SOURCE EXTRACT:
####

By Siegfried Mortkowitz Jul 17, 2006, 13:36 GMT
Paris dpa) - There is something familiar about a lanky American being touted as the favourite of the Tour de France leader as the race heads into its final week.
US Floyd Landis (Phonak Hearing Systems team) in the yellow jersey of the overall leader rides during the thirteenth stage of the Tour de France 2006 between Beziers and Montelimar, France, Saturday 15 July 2006. The thirteenth stage leads the riders over 230 kilometers. EPA/OLIVER WEIKEN
But this year the favoured American is smiling, not scowling, sporting a scraggly beard, not clean-shaven, lives in California, not Texas, and answers to the name of Floyd, not Lance.
No one will ever mistake Floyd Landis for his former boss, seven-time Tour champion Lance Armstrong, who was perceived as arrogant and aloof, and given the sobriquet 'The Boss' by French journalists.
But Landis, who was a support rider for Armstrong for three years before joining the Swiss Phonak team, does have something in common with his former boss: a physical ailment that makes his taking part in a physically punishing high-performance sport something of a miracle.
While Landis's story is not as dramatic as Armstrong's recovery from cancer, doctors familiar with his condition have expressed astonishment over that fact is that he is riding with a degenerative hip disease that causes him almost constant pain.
As a result of a crash on his bicycle in early 2003, Landis's right hip is afflicted with osteonecrosis, or bone death, a condition caused by a lack of blood supply to the affected area. Later this year, he will undergo hip replacement surgery, without knowing if he will be able to ride competitively again.
When he went public about his condition at the beginning of the Tour's second week, the 30-year-old Pennsylvania native described his discomfort.

####

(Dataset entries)
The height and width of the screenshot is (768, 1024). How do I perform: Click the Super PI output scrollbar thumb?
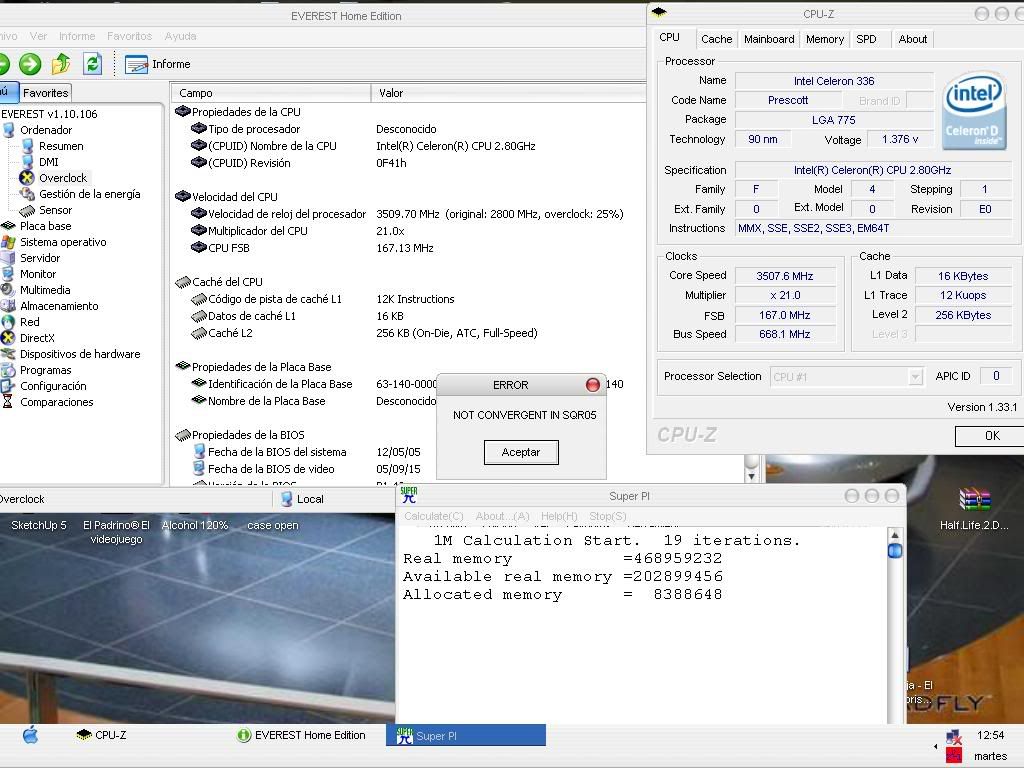click(x=895, y=550)
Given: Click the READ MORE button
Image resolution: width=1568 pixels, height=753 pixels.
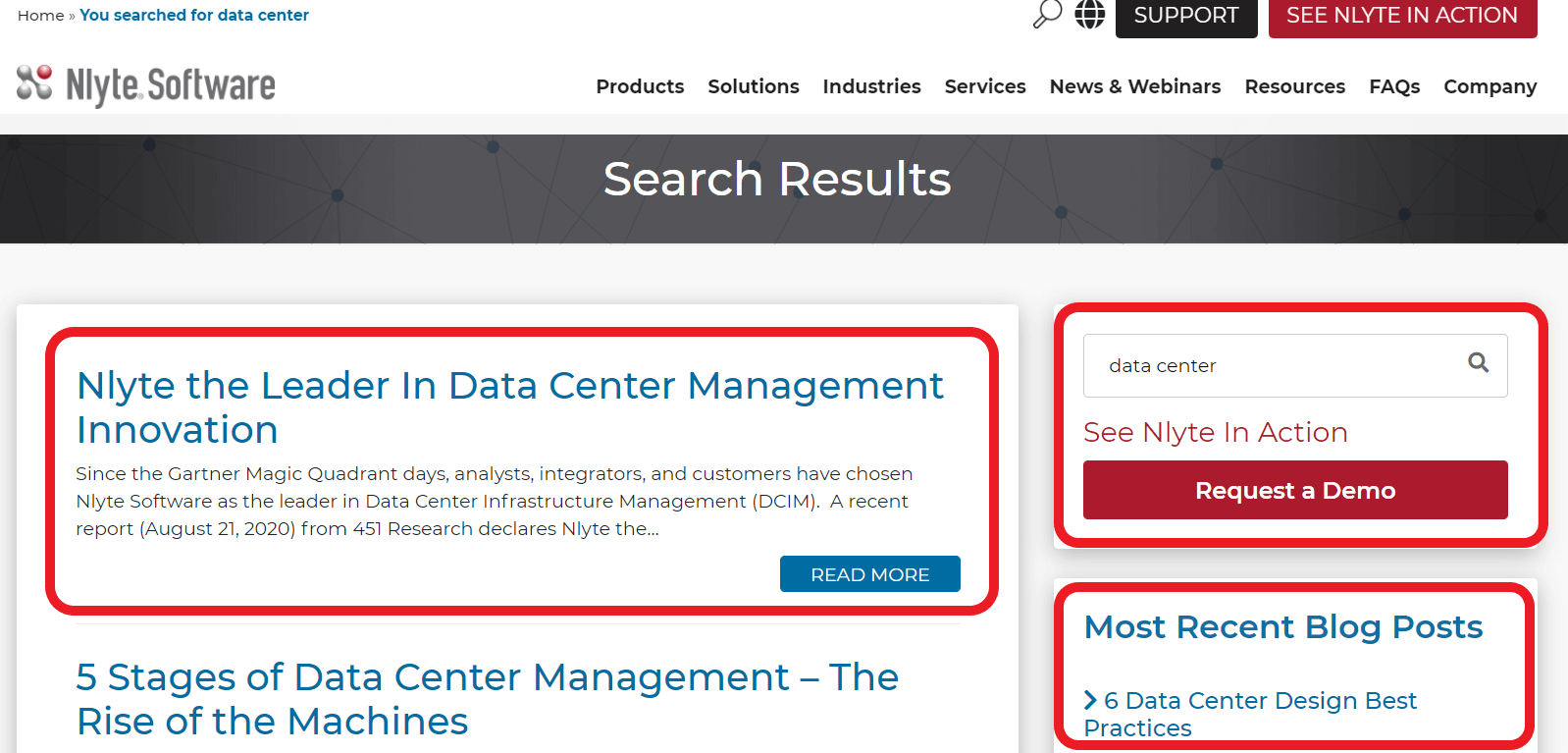Looking at the screenshot, I should (869, 574).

####

TASK REQUIREMENTS:
A. Translate this sentence from the Floyd Landis article into Spanish: "Later this year, he will undergo hip replacement surgery, without knowing if he will be able to ride competitively again."
B. Pick up the Floyd Landis article where it stops and keep writing it.

ANSWERS TO THIS EXERCISE:
A. Más adelante este año, se someterá a una cirugía de reemplazo de cadera, sin saber si podrá volver a competir.

B.
'Sometimes it's a sharp pain. When I pedal and walk, it comes and goes, but mostly it's an ache, like an arthritis pain. It aches down my leg into my knee.... when I walk it hurts, when I ride it hurts.'
Despite the affliction, as the Tour heads into its third, and final, week, Landis ranks second in the overall standings, 1 minute 27 seconds behind Spaniard Oscar Pereiro Sio, who is not considered a contender for the title.
It is Landis who is generally viewed as the favourite to succeed Armstrong as Tour de France champion, and who has become, as Armstrong was, the rider to beat for the title.
The sporting director of the Danish Team CSC, David Gallopin, told the French daily L'Equipe, 'Landis will be very difficult to beat for the (Tour) victory. The American is very strong and steady. I don't think we can count on his weakening in the Alps.'
In addition, his ailment has him highly motivated, since he has admitted this could be the last Tour de France he will ever ride in.
When he took over the race leader's yellow jersey on Thursday, he brought up his condition again, saying, 'I realized my career won't go on forever. I guess I should have realized that anyway. So I'm honoured to be sitting here.'
A triumph in the world's most prestigious and taxing cycling event would be a fitting for a man whose entire life was drastically changed by the bicycle.
Landis was born in Lancaster, Pennsylvania, into a Mennonite family and community, and grew up not being allowed to dance, watch television or wear shorts in gym class.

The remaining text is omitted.